The demographic characteristics of our sample of 13 988 adults from all provinces of Cambodia are shown in Table 1. The population was predominantly of Khmer ethnicity (95.1%) and Buddhist (95.7%). Most of the sample had completed 12 years of education or less (97.6%), earned less than US$ 2 per day (86.7%) and engaged in farming (55%) or labour (8.6%) as their primary economic activity.
Table 1. Mean age and selected demographic variables in a sample of adults included in nationwide survey of tobacco use, Cambodia, 2005–2006
Fig. 1 shows that the prevalence of current tobacco use was 49.0% among men and 20.5% among women. The figure also shows the prevalence of current use of specific forms of tobacco (cigarettes, chewing tobacco, pipe tobacco) by women and men. A small proportion (0.3% of men; 0.4% of women) of participants were mixed users who chewed tobacco and smoked cigarettes.

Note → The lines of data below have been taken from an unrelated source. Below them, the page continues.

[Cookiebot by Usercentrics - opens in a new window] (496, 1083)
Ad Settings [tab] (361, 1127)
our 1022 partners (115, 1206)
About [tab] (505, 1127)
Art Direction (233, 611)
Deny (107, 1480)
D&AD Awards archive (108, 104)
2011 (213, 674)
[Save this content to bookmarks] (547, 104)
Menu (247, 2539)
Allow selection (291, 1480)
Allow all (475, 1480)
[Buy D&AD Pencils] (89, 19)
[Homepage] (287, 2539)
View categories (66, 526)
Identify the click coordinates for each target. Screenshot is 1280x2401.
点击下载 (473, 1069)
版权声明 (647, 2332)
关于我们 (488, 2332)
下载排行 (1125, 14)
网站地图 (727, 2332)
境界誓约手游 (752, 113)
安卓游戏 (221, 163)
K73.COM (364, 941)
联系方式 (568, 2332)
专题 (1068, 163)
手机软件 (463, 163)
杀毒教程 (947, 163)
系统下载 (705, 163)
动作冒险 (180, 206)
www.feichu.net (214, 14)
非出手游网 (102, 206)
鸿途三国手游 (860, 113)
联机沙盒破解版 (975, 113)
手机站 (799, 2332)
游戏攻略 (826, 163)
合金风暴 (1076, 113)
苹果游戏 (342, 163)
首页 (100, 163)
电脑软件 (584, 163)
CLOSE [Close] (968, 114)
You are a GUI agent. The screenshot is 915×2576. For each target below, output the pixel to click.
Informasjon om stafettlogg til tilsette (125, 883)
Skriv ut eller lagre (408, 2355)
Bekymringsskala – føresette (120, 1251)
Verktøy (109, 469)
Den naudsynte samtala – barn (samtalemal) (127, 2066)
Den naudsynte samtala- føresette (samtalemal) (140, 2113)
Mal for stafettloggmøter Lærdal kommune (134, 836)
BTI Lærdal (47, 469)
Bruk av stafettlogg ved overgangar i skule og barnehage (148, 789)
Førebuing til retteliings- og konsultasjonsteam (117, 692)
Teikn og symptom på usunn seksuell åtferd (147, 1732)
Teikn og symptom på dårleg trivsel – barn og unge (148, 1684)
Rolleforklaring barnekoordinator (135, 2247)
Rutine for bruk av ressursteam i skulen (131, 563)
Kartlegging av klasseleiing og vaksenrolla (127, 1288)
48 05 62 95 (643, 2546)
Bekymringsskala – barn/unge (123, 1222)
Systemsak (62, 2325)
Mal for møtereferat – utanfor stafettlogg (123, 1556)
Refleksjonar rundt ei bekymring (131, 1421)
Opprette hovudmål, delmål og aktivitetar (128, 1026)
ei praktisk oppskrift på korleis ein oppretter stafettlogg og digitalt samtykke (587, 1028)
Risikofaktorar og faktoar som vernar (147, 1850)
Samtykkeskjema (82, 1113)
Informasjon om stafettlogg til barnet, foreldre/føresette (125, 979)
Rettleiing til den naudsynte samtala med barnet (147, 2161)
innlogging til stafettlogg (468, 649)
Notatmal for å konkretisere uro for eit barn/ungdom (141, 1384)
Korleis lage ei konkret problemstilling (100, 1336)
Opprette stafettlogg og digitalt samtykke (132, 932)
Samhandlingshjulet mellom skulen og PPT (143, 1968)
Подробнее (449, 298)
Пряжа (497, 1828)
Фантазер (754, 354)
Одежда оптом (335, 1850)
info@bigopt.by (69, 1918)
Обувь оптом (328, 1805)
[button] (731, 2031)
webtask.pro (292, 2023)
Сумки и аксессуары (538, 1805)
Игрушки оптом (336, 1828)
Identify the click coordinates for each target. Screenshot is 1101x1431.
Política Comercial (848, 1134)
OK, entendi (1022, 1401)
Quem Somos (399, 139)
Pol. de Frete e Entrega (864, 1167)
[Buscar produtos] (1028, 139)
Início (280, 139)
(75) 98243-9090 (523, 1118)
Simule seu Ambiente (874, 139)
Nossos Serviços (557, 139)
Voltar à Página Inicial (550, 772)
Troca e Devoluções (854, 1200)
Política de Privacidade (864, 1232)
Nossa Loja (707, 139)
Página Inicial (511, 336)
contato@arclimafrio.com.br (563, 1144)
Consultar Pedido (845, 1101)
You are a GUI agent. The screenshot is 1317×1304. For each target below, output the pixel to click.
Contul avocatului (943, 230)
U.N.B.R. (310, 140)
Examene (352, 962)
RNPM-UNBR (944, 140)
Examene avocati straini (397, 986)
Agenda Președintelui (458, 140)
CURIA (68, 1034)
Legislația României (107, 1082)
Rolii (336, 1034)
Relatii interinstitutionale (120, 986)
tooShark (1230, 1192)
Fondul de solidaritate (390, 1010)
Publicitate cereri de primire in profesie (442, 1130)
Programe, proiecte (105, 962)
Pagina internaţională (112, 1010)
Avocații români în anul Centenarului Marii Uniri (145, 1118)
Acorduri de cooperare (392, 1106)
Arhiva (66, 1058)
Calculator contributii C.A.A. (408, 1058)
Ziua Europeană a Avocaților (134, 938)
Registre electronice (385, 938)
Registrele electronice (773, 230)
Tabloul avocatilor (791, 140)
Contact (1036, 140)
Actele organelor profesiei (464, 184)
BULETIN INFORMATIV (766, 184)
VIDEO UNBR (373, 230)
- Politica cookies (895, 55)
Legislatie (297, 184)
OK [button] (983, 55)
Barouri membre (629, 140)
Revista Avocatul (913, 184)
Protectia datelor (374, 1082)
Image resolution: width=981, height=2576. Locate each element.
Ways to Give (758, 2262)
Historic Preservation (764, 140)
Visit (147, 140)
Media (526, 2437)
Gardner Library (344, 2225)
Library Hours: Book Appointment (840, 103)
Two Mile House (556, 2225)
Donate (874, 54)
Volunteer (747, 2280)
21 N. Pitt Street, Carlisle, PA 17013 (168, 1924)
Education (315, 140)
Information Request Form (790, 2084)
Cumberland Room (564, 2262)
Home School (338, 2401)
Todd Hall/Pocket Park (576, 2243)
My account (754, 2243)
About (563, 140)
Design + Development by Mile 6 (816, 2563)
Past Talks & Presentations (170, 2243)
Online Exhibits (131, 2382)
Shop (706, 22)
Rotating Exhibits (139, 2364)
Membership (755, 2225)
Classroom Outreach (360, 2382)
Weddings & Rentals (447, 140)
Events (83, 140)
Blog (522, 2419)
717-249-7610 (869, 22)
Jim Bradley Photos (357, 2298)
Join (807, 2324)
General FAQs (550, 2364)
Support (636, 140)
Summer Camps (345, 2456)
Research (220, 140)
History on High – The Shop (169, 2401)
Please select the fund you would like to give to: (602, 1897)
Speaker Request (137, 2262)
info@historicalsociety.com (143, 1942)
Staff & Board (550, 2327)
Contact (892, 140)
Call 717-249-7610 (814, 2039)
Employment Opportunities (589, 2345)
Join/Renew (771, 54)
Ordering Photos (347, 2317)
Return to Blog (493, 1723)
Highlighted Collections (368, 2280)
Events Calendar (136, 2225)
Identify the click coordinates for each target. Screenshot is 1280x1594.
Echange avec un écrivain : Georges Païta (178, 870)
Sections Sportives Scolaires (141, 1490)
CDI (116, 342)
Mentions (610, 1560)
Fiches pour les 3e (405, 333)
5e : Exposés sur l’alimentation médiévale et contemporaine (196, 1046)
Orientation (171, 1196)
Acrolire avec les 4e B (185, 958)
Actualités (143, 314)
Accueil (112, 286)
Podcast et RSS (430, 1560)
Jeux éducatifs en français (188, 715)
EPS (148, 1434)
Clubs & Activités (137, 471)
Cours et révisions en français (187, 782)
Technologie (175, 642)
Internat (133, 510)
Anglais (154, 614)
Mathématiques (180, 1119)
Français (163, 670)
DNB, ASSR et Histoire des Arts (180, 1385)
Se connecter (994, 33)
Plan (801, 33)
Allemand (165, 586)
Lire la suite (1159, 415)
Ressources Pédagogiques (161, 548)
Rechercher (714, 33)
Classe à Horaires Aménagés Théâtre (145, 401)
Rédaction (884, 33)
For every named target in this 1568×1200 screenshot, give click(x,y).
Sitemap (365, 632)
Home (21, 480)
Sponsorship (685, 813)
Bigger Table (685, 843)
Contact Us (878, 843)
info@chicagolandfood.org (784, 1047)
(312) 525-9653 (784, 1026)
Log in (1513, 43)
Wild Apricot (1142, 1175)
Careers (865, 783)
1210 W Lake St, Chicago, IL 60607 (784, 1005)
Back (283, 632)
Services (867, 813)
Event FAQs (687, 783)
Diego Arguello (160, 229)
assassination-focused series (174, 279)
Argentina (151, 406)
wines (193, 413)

Fig. 1. Use of tobacco,a by gender, in nationwide sample of 13 988 adults (aged ≥ 18 years) from urban and rural regions, Cambodia, 2005–2006
Among current tobacco users, the median age at initiation was 18.2 years (interquartile range, IQR: 15.6–21.1) among men and 29.0 years (IQR: 19.5–39.1) among women. Sample weights were used to estimate that there are 1 924 112 adults (95% CI: 1 799 228–2 048 996) who currently use tobacco in Cambodia. The two largest subgroups by gender and form of tobacco were 1 222 831 men (95% CI: 1 138 823–1 306 839) who smoked cigarettes and 560 482 women (95% CI: 504 783–616 180) who chewed tobacco. Cigarette smoking and tobacco chewing.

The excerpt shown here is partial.